**Text section:**
□ □ □ □

It’s not just the brute violence of a clenched fist. One particularly insidious type of violence is the psychologically damaging impact of holding women to ransom over money. Withholding the weekly or monthly wages or even spending those monies on things like booze and smokes. When your wife and partner needs money to feed herself, to feed the children. That’s a form of violence which can cripple people emotionally and physically over the long term.
It’s important to consider how women, both in and out of relationships can achieve financial independence as a way of protecting themselves from this kind of intimidation. We’re joined now by Old Mutual’s Head of Financial Education, John Manyike. John, welcome, good to talk to you again. First, in your assessment, how bad is the problem and how does it manifest itself?
John Manyike: Hi Chris. Financial independence, look, a lot of intellectuals and academics have different ways of defining. But in simple terms financial independence simply means being able to support yourself financially without being reliant on others. For me that’s a simple way of looking at the financial independence.
How does the problem manifest itself
CG: When we look at women, how bad is the problem, how does it manifest itself?
JM: We found that, I think there has been some studies as well conducted around that and it seems that women who are not financially independent tend to be more vulnerable to abusive households or abusive relationships. Where they accept that they’re not able to do anything because they’re just so dependent. I don’t mean it happens to women who are housewives or home executives as they put it.
But it could also happen to the working class, women who are career driven, women who are academic and so on. Because when they are in a relationship with a partner who controls all financial affairs or even uses their assets without their consent and so on, it is another form of abuse. Abuse is very broad and it does include financial abuse and so on, so it is quite a serious problem.

□ □ □ □

**Direction:** Please write out, word for word, the part of the interview above that begins with the words containing "JM: We found" and ends with "a serious problem.".

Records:
□ □ □ □

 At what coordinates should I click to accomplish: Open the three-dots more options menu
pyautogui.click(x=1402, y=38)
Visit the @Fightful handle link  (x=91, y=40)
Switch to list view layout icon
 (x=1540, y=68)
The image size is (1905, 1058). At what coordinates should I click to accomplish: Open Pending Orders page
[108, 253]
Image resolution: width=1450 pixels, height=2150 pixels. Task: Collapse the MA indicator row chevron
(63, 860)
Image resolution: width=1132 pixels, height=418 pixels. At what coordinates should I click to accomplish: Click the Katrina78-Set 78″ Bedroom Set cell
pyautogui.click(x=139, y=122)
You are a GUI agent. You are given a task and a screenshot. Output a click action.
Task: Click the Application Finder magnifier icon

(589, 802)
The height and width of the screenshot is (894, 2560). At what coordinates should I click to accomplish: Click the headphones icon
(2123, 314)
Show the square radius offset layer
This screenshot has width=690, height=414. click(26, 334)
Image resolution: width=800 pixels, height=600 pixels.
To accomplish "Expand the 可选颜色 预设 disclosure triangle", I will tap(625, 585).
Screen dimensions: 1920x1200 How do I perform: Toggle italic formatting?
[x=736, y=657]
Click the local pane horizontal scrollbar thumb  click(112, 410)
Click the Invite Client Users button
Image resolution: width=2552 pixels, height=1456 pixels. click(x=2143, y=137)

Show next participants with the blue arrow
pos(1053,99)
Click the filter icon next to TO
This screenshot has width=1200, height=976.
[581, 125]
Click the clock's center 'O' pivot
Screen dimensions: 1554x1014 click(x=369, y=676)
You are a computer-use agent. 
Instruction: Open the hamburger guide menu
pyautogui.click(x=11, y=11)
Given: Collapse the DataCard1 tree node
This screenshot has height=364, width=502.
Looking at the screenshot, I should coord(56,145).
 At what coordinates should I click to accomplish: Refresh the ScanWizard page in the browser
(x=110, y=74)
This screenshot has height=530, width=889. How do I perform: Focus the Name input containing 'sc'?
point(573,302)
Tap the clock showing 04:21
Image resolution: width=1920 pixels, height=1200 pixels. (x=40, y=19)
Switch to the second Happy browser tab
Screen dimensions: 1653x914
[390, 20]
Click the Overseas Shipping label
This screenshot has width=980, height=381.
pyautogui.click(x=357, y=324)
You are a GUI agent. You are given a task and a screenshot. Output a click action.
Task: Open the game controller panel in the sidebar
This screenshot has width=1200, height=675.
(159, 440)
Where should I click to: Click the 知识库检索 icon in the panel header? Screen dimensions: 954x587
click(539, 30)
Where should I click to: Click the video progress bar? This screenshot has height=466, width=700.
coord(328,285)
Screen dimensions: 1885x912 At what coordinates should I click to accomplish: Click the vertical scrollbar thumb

□ □ □ □

**Complete output:**
JM: We found that, I think there has been some studies as well conducted around that and it seems that women who are not financially independent tend to be more vulnerable to abusive households or abusive relationships. Where they accept that they’re not able to do anything because they’re just so dependent. I don’t mean it happens to women who are housewives or home executives as they put it.
But it could also happen to the working class, women who are career driven, women who are academic and so on. Because when they are in a relationship with a partner who controls all financial affairs or even uses their assets without their consent and so on, it is another form of abuse. Abuse is very broad and it does include financial abuse and so on, so it is quite a serious problem.